4.La desigualdad de derechos. Resulta difícil entender cómo aquellos que nacieron para luchar contra los privilegios "de origen" han acabado siendo fundamentados en función de "derechos históricos" o, lo que viene a ser lo mismo, condicionados a la existencia de "hechos diferenciales" para justificar tratos privilegiados, para exigir competencias especiales o para reclamar paquetes especiales de derechos. El problema no es que, en virtud de ciertas circunstancias, haya lugar para un conjunto de leyes o de políticas públicas que en otro caso no tendrían lugar. Es razonable que Extremadura no tenga competencias sobre el uso de lenguas públicas del mismo modo que no la tiene sobre las playas ni sobre las estaciones de montaña. En tal caso no se violan los principios generales de justicia, sino que sencillamente no cabe actividad legislativa sobre ello, del mismo modo que ningún país tienen reglamentación sobre cómo deben circular los platillos volantes. No supone ninguna diferencia de principio. Otra cosa es cuando "las diferencias" sirven para aplicar principios especiales. Ésa es la novedad de los derechos asimétricos: justifican un trato privilegiado, esto es, que, por definición, no se debe extender a todos. En la práctica, la apelación a las diferencias -por lo general, insostenibles empíricamente- quiere decir: si algo se generaliza ("el café para todos"), hay que volver a empezar y dar algo más a "los diferentes".

La insistencia en "las diferencias" ha servido también para justificar desigualdades de derechos entre los ciudadanos del Estado. Es cierto que, como dije, en razón de los principios compartidos de justicia, puede estar justificado aplicar ciertas medidas protectoras para personas pertenecientes a grupos sociales que han sufrido discriminación. Sucede ejemplarmente con mujeres o minorías étnicas. La existencia de barreras institucionales o sociales que hacen que determinados individuos que participan de ciertos rasgos comunes (biológicos, sociales, culturales) vean disminuidas sin razón sus probabilidades de acceso a ciertas posiciones sociales se ha combatido de diversa forma. Además de eliminar las barreras, a través de las medidas de discriminación positiva, se intenta asegurar la presencia de miembros de tales grupos en proporciones tentativamente similares a su presencia estadística en el seno de la población.
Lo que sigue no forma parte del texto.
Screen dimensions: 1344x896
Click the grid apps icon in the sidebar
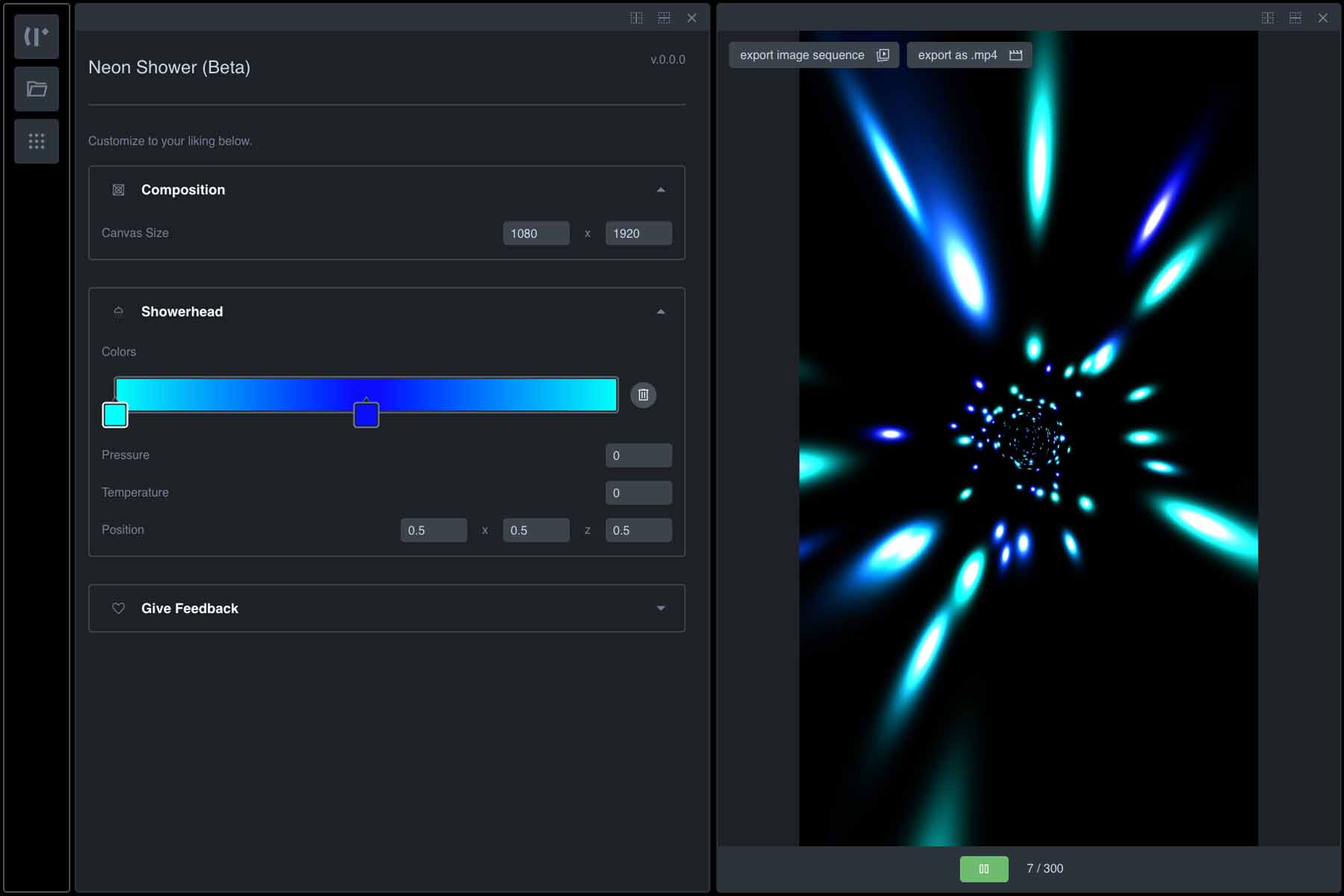pos(36,141)
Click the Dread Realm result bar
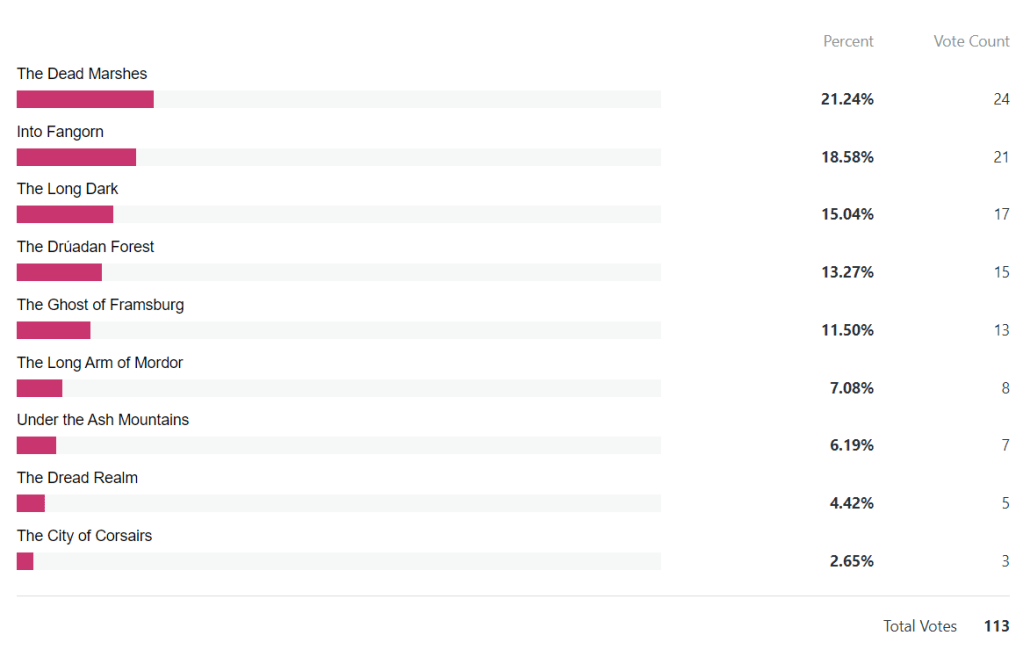The width and height of the screenshot is (1023, 657). click(31, 503)
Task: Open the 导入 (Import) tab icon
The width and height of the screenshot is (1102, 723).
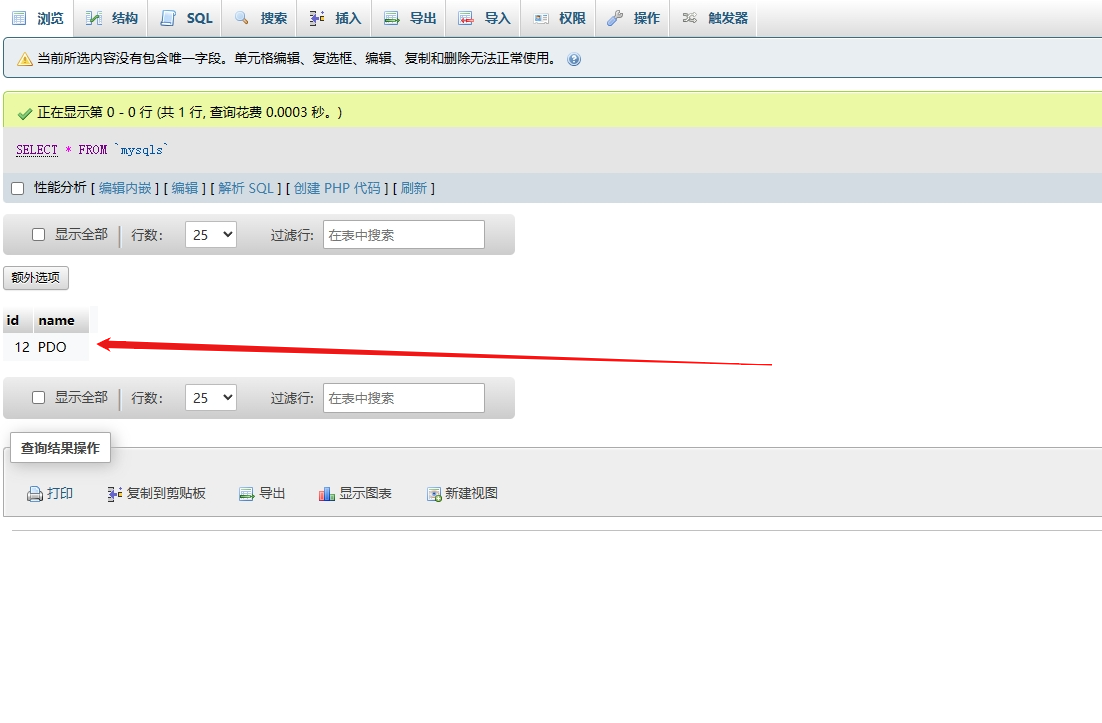Action: [x=465, y=17]
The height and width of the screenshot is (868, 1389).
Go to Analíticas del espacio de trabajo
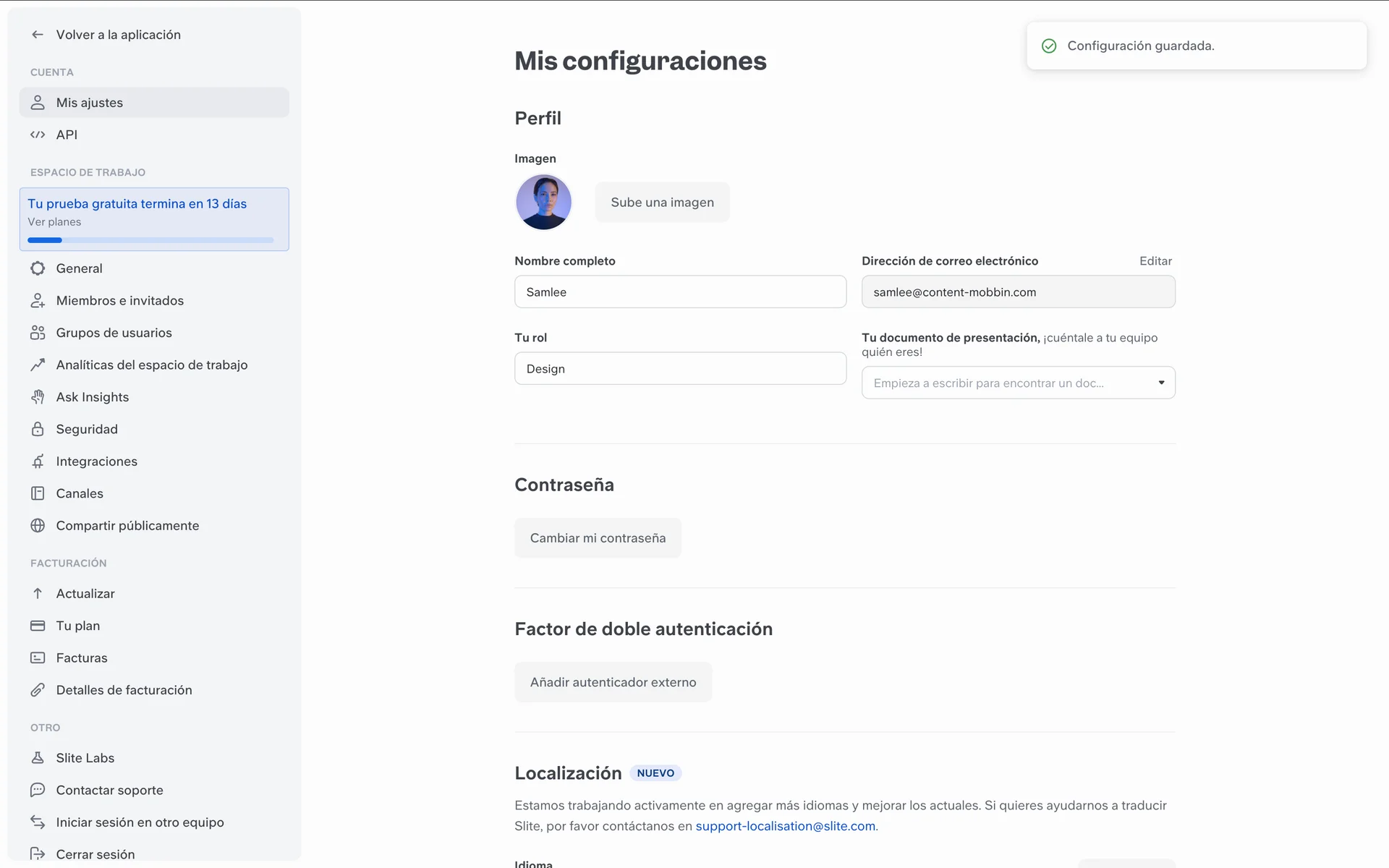pyautogui.click(x=151, y=365)
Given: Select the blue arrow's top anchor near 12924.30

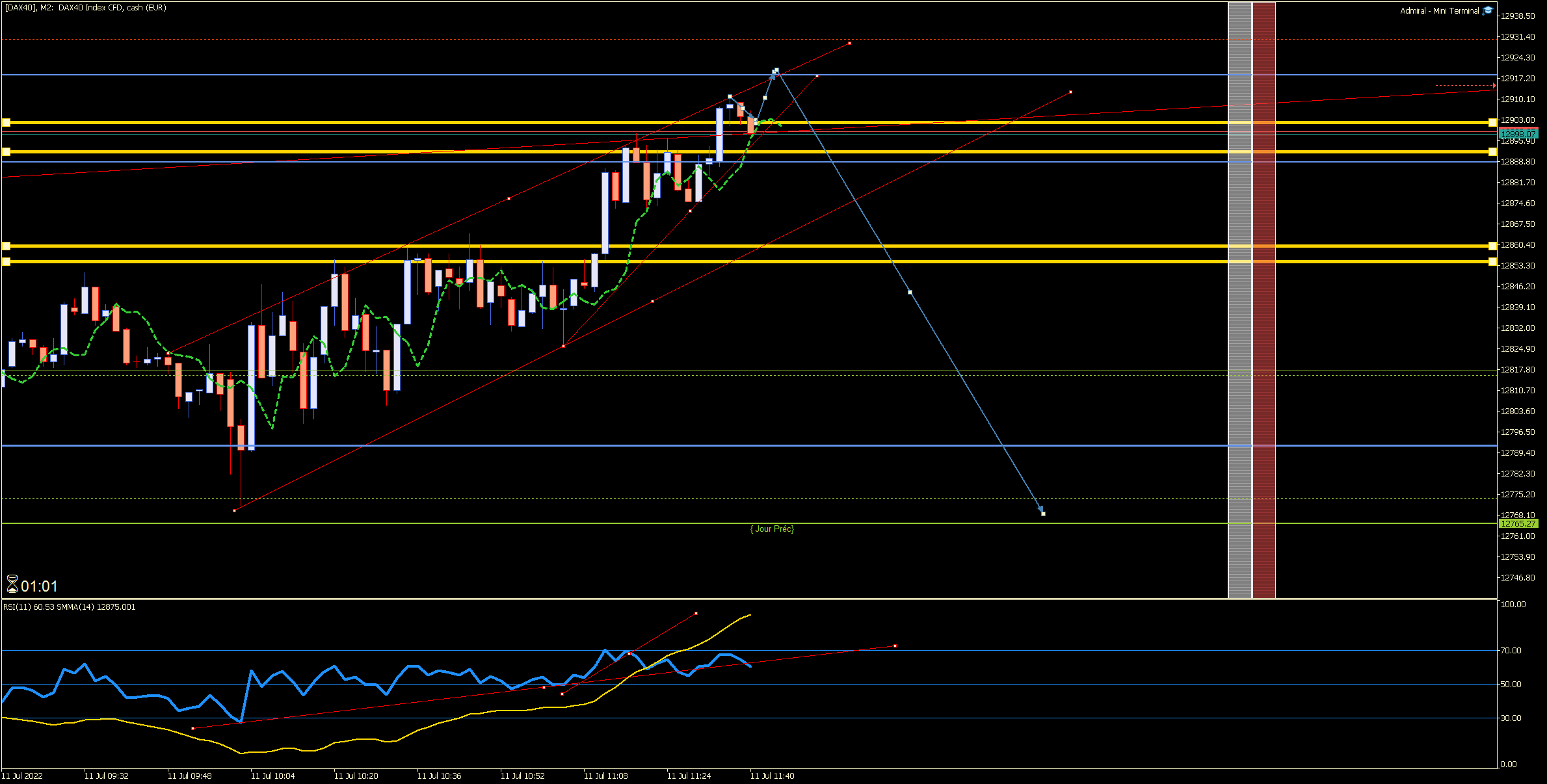Looking at the screenshot, I should coord(776,70).
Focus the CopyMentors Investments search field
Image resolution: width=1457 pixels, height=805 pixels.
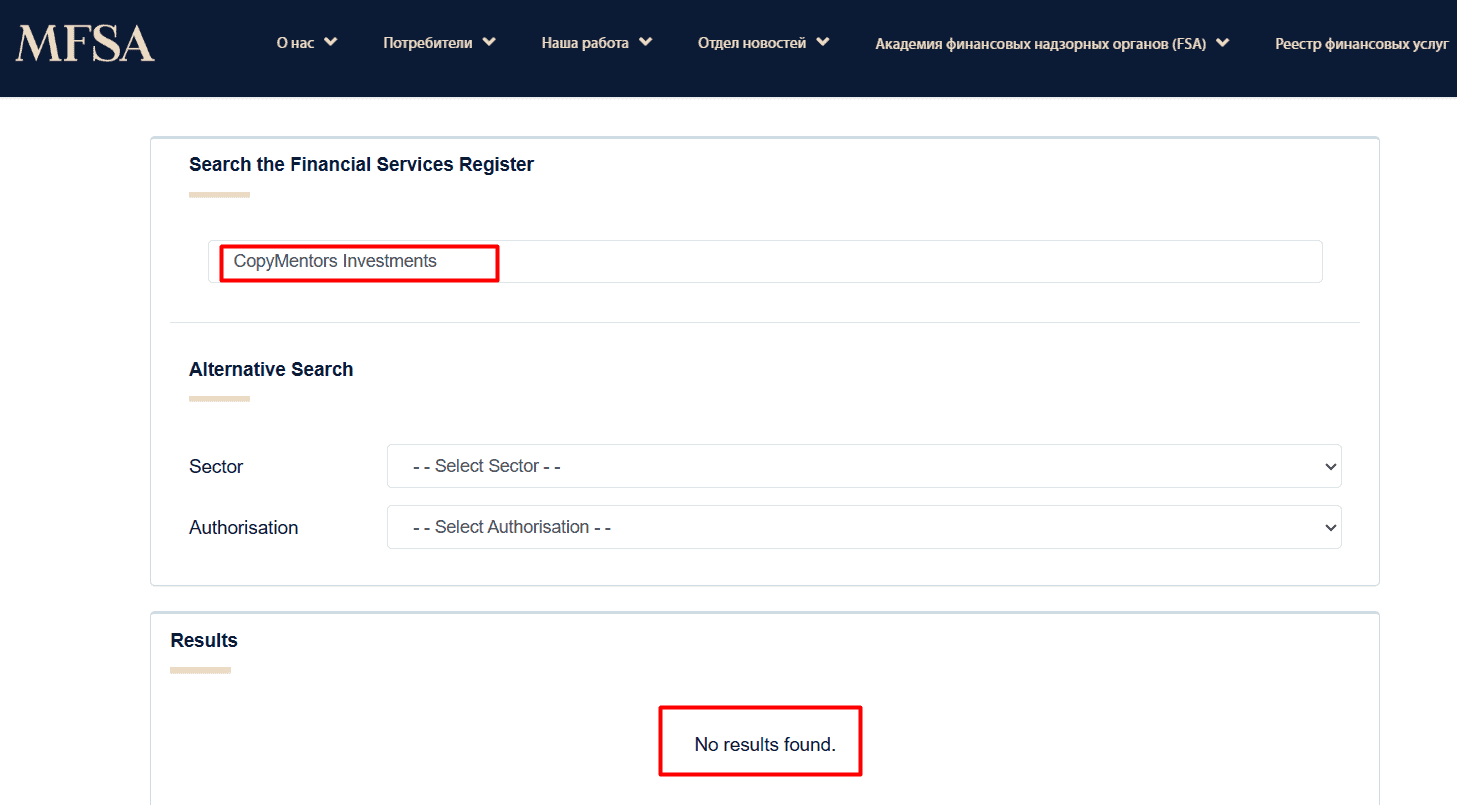pyautogui.click(x=764, y=261)
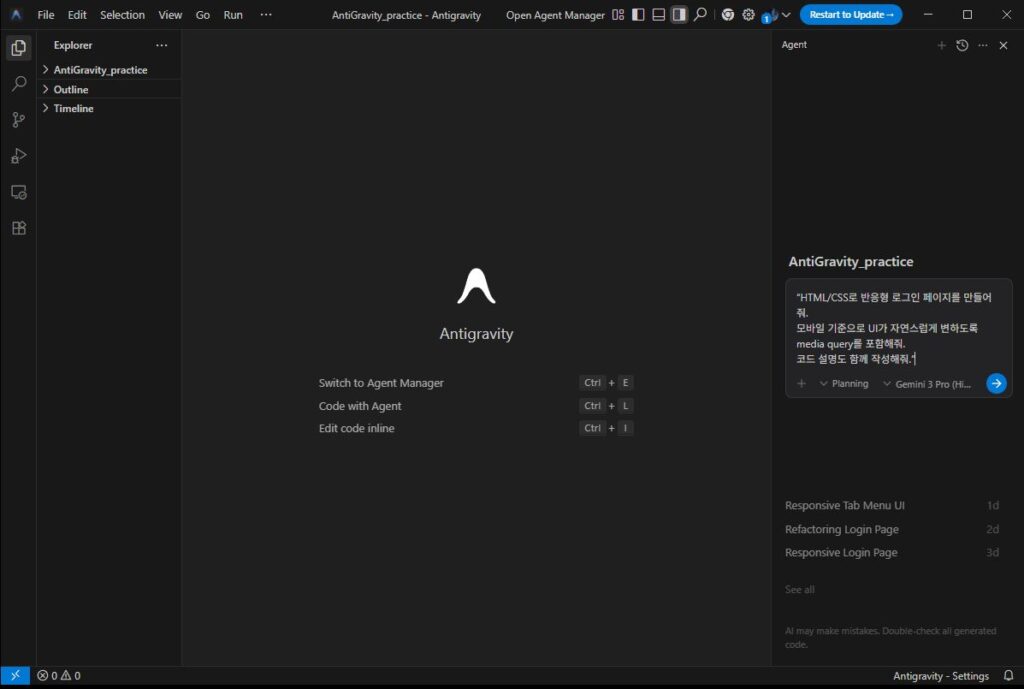Screen dimensions: 1024x689
Task: Open the Extensions view
Action: 18,228
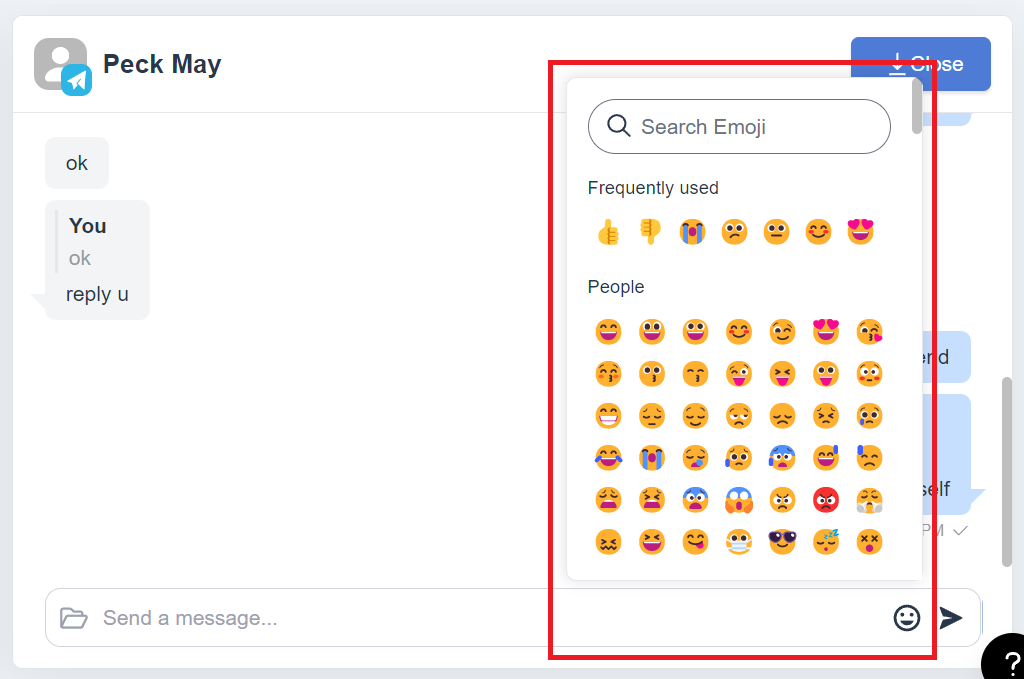Open the attach file folder icon
The height and width of the screenshot is (679, 1024).
73,618
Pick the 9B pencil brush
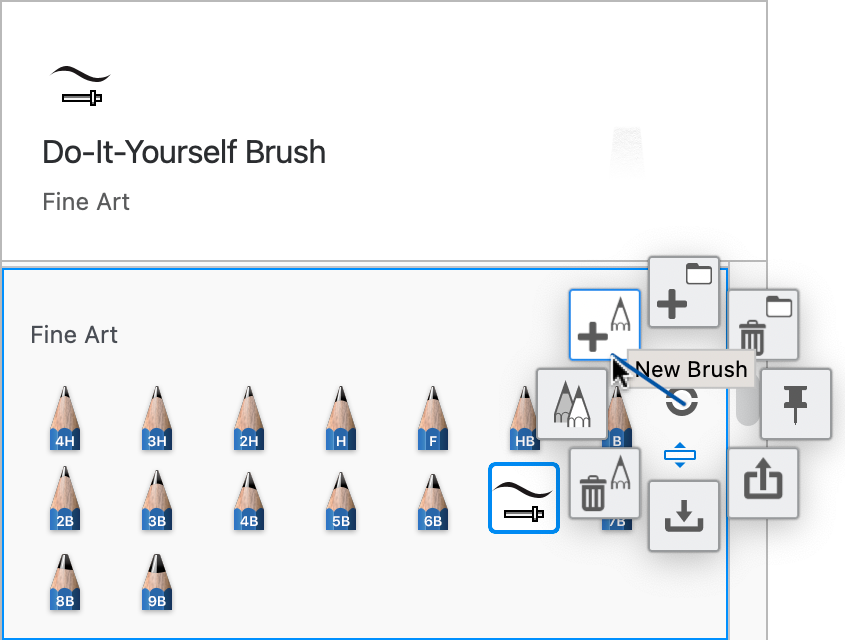Image resolution: width=845 pixels, height=640 pixels. pyautogui.click(x=157, y=582)
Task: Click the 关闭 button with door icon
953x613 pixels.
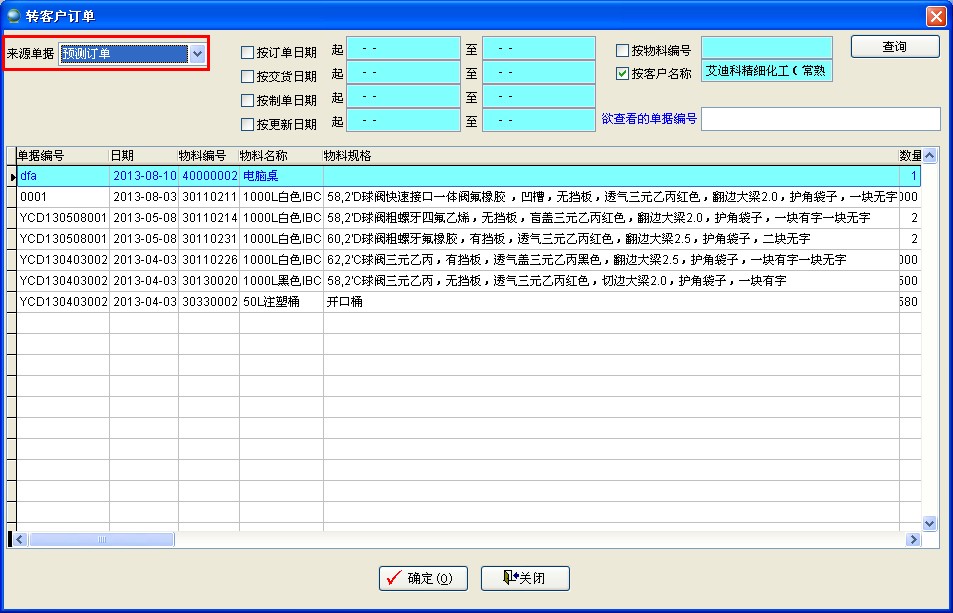Action: (525, 578)
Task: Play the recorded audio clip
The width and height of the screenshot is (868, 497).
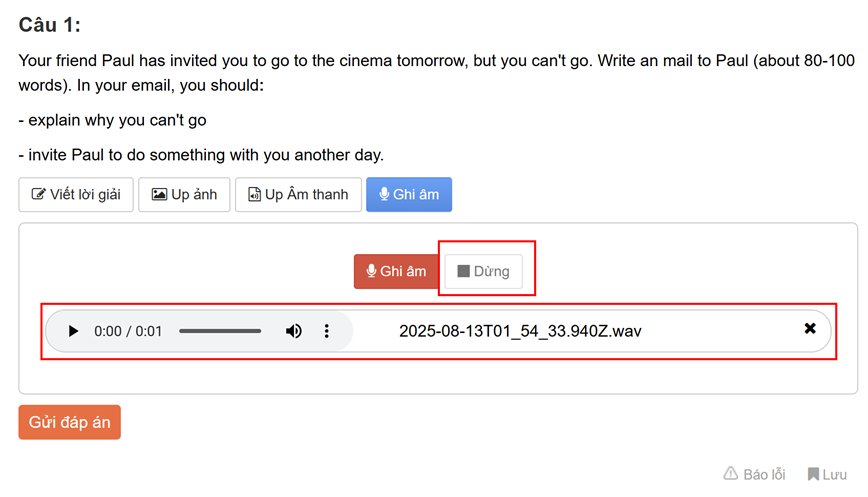Action: pyautogui.click(x=73, y=331)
Pero no es ese el caso de las propuestas estatutarias. Al revés, en ellas las diferencias se convierten en motivos de discriminación. El caso de los representantes políticos resulta particularmente elocuente. En Cataluña, mientras el 51,9 % de los ciudadanos tiene como primera lengua el castellano, al lengua franca de todos, y el 39,9 % el catalán, entre los parlamentarios esas proporciones son, respectivamente, del 17,9 y el 73,2 %. En tales casos, lo que mandaría la política progresista es modificar los obstáculos, eliminar las circunstancias discriminatorias, los filtros lingüísticos, o, incluso, adoptar medidas de discriminación positiva para otorgar presencia a los excluidos. Pero nada de eso es lo que ha sucedido. Con un uso torticero de la noción, se echa mano de una singular "discriminación positiva de las lenguas minoritarias" para reforzar los filtros. En lugar de modificar las instituciones, para que las personas tengan la misma probabilidad de acceder a las posiciones de poder, se les exige que cambien "de identidad". Por supuesto, ello se traduce en una refuerzo de la discriminación, no justificada por la tarea a realizar, perfectamente ejecutable en la lengua común de los ciudadanos.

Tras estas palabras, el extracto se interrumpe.